Paul Puckett: Oh, man, so three different things in that, that I want to that I want to poke at. But you talked about de risking, right? But you're talking about de risking capabilities from like a product market fit perspective, right, like de risking, like, because you talked about being responsible, which I heard a little bit more of some guardrails, some security implications. We'll see. Maybe the second that DevSecOps component, right? Well, there's this de risking thing, can you unpack what you meant when you said, you know, de risking what those application teams are trying to do?

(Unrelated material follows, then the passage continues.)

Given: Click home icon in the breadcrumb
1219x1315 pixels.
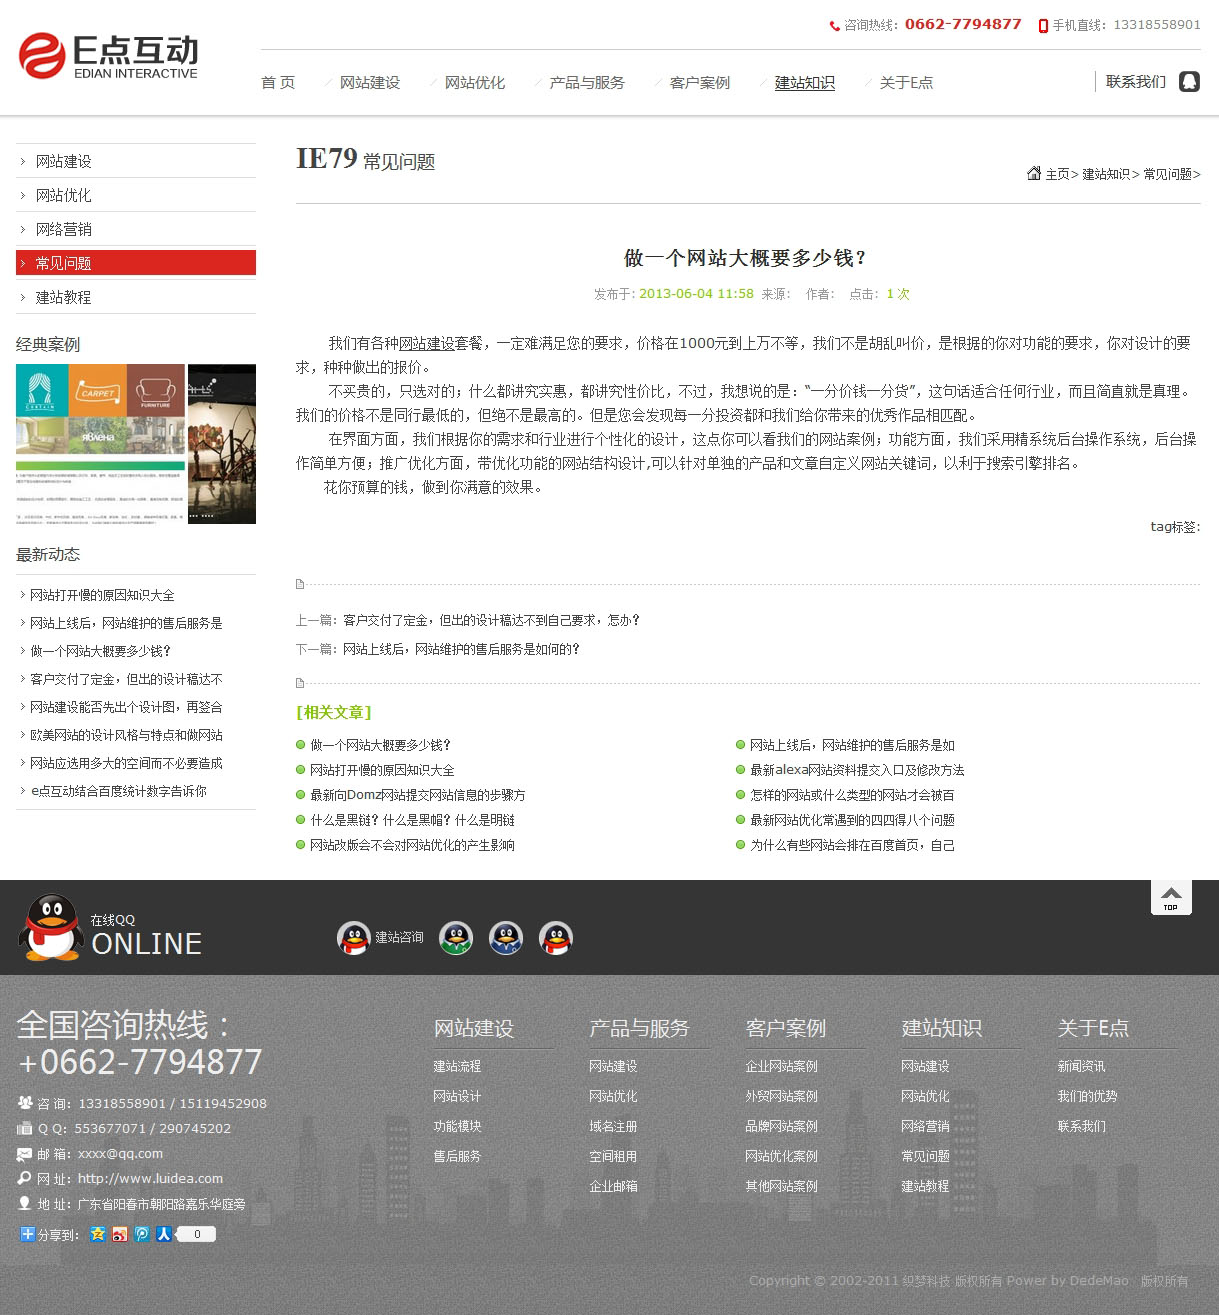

Joe Beda: Yeah, you know, any process, any gate, any gatekeeping is almost fundamentally a matter of managing risk. Sometimes it's cost, it's a risk of runaway costs. Sometimes it's security, sometimes it's legal risk. Sometimes it's risk around effort, we don't want people spending too much time before we prove these things out. And so, I think the question is understanding like, okay, if you have a process, why is it there? What are you trying to protect against? And how can you actually use the tool set that you have to make sure that you are being responsible with respect to that risk in as lightweight away, if possible. And I think cloud and cloud native technologies allow you to shift these things around a lot. So, I'll give you an example. Security, right? There's a huge focus right now on secure software supply chain. At some point, I would love to get to a world where people can ship software in a secure way, without ever having some sort of manual review of things. We're probably a ways away from that they're still like in like highly regulated or security sensitive areas, there's probably still going to be some human signing in blood when you go live, right? That's still part of our processes here. But can we actually build a lot of automated systems to build confidence early in the early in the pipeline, that allows teams to move faster, it allows them to have more autonomy. And then by the time it's, it's, you know, somebody has to sign something in blood to say that this is secure. You have experience, you have tools, you have history that you can then build upon to inform that decision. Whereas right now, so much of what we do we default to trying to implement this process early because we don't have agility. After we say, yes, can we say yes, be optimistic about things, and then make the decision after the fact and do that in a responsible way. And I think that's some of this sort of shifting around of where you put your gates how you implement process, that the sort of the cloud nature, the elastic nature and the really enables and, and that then allows self-service, and self service allows folks to be able to move faster without waiting on, you know, a ticket to be resolved over the course of weeks.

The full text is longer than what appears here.